I believe building community is always a good idea. The community will vary but the respect for a sense of community must never cease. During this last year as a deployed Operation Iraqi Freedom soldier I thought deeply about the things I want to teach my kids. The “to teach” question would come into focus while on convoys, while praying, and while missing indoor plumbing. Perhaps the primary good from this year away from normal was the time given to think. I recalled from a really distant undergraduate philosophy course that Aristotle’s has a notion that each of us must serve the good for the most of the rest of us.
That philosophy leads me to the following; build with every transaction. Every day with every glance we have an opportunity to turn our world into something better than when we found it. When I first learned that our convoys marched down Iraqi streets and our nineteen year old soldiers pointed machine guns at people’s children I questioned our military path. I was angered at the thought of an Iraqi driving down my Indiana Cul-de-Sac with weapons pointed at my ten year old. I figured this would also disenchant most Iraqi’s. The highest regard goes to our soldiers who are trying to make a task of war into a task of nation building but I am not sure theirs is a possible mission.
Like most things, nation building starts with the spark of community in the everyday. Today I will say thank you to my garbage man and mean it. I will hold the door for the next guy and I will smile at everyone I pass. As army reservists, my unit was formed from strangers thrown together from sixteen different states. Some did not play well with others and some were amazing people who made the journey better. Regardless, we were going to offer the most to our nation by getting along and building a cohesive (or at least non-repulsive) team. When we ventured into Iraqi streets it was with the purpose of serving the good for the greatest of others.

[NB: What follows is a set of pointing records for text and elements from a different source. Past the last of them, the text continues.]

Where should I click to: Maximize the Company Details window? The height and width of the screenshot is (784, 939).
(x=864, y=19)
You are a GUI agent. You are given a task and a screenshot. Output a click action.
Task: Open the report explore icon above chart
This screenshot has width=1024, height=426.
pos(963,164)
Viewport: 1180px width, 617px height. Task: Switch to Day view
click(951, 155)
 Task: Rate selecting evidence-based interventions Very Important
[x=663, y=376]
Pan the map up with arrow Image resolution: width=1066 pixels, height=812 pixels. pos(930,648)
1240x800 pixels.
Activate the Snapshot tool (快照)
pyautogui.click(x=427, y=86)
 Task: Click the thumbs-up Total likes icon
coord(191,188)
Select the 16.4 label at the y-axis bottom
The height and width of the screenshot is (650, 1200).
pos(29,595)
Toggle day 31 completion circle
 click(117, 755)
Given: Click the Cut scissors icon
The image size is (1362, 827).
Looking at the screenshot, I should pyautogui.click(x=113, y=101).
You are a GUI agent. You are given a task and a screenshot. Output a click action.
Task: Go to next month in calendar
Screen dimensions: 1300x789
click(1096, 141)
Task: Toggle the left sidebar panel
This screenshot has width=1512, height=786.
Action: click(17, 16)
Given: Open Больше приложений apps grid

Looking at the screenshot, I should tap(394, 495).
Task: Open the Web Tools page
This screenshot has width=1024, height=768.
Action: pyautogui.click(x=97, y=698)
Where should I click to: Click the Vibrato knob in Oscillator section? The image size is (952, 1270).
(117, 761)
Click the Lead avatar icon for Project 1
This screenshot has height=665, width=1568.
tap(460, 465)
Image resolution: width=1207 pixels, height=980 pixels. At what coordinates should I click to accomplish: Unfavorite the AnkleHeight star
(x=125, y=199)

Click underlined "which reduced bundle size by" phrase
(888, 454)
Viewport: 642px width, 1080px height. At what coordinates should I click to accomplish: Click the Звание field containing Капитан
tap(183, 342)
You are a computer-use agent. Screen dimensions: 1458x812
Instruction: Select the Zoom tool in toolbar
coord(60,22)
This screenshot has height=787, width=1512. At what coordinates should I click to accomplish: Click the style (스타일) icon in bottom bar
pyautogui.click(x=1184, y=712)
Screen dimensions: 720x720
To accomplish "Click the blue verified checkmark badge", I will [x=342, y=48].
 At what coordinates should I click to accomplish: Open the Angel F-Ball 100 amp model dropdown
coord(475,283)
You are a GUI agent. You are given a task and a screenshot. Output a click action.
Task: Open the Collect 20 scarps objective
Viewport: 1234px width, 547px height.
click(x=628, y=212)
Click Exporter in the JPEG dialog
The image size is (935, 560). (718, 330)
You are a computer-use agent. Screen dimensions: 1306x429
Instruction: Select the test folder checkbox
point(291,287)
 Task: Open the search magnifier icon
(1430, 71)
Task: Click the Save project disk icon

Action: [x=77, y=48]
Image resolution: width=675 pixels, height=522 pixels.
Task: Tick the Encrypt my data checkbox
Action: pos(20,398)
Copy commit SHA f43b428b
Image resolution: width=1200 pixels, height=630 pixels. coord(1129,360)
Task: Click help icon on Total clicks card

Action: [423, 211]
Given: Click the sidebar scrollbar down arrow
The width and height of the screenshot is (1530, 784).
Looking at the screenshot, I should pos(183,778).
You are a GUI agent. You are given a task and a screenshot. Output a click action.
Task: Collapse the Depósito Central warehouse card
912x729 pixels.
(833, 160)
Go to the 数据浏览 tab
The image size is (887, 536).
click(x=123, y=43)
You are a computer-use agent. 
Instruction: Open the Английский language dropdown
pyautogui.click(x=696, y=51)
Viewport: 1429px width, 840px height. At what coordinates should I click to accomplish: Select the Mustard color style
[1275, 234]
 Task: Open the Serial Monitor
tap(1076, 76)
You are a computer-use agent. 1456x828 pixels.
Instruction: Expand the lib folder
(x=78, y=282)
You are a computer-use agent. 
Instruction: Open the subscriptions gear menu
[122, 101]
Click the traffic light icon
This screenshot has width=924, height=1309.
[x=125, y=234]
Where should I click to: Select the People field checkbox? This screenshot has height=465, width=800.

As my new civilian job becomes center stage I know an exceptional return for the time consumed as a mobilized US Army reservist. Today I am grateful for the wartime experience despite its tragedy’s because it will focus me on family dinners, an eagerness to engage everyday in respect for the other guy, and a sense of optimism that the world is not quite as lonely when a concern for more than yourself is apparent. Whenever two or more are gathered there is a new hope.